An emc object made by make_emc()

start_mu

A vector. Mean of multivariate normal used in proposal distribution

start_var

A matrix. Variance covariance matrix of multivariate normal used in proposal distribution. Smaller values will lead to less deviation around the mean.

particles

An integer. Number of starting values

cores_per_chain

An integer. How many cores to use per chain. Parallelizes across participant calculations.

cores_for_chains

An integer. How many cores to use to parallelize across chains. Default is the number of chains.

Value

An emc object

Examples

if (FALSE) { # \dontrun{
# Make a design and an emc object
design_DDMaE <- design(data = forstmann,model=DDM,
                           formula =list(v~0+S,a~E, t0~1, s~1, Z~1, sv~1, SZ~1),
                           constants=c(s=log(1)))

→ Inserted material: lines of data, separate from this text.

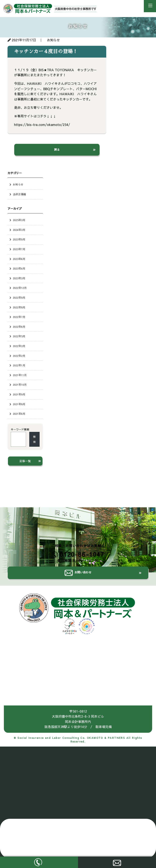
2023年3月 (19, 278)
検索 (34, 439)
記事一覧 (25, 461)
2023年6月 (19, 259)
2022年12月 (20, 288)
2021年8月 (19, 404)
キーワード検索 (20, 429)
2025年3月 (19, 220)
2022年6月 (19, 327)
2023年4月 (19, 268)
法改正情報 (19, 194)
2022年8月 (19, 307)
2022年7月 (19, 317)
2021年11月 (20, 375)
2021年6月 (19, 413)
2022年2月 (19, 355)
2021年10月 (20, 384)
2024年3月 (19, 230)
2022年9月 (19, 298)
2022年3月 (19, 346)
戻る (57, 150)
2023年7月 (19, 249)
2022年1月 (19, 365)
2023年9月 (19, 239)
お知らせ (18, 184)
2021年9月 (19, 394)
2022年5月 (19, 336)
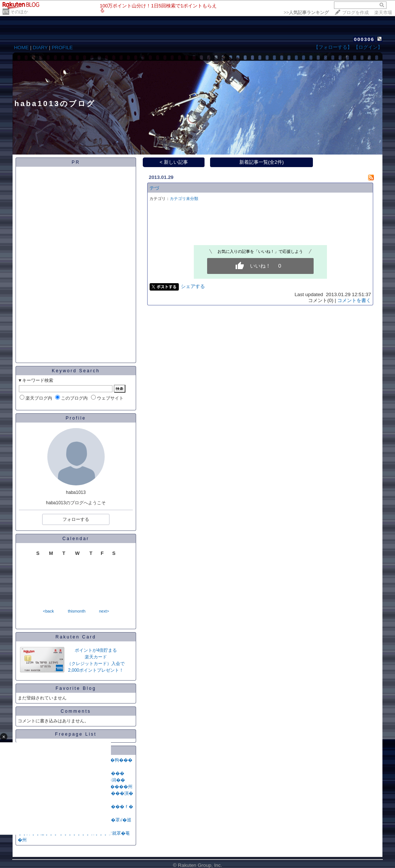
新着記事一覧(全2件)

DDMaE <- make_emc(forstmann, design_DDMaE)
# set up our mean starting points (same used across subjects).
mu <- c(v_Sleft=-2,v_Sright=2,a=log(1),a_Eneutral=log(1.5),a_Eaccuracy=log(2),
       t0=log(.2),Z=qnorm(.5),sv=log(.5),SZ=qnorm(.5))
# Small variances to simulate start points from a tight range
var <- diag(0.05, length(mu))
# Initialize chains, 4 cores per chain, and parallelizing across our 3 chains as well
# so 4*3 cores used.
DDMaE <- init_chains(DDMaE, start_mu = p_vector, start_var = var, cores_per_chain = 4)
# Afterwards we can just use fit
DDMaE <- fit(DDMaE, cores_per_chain = 4)
} # }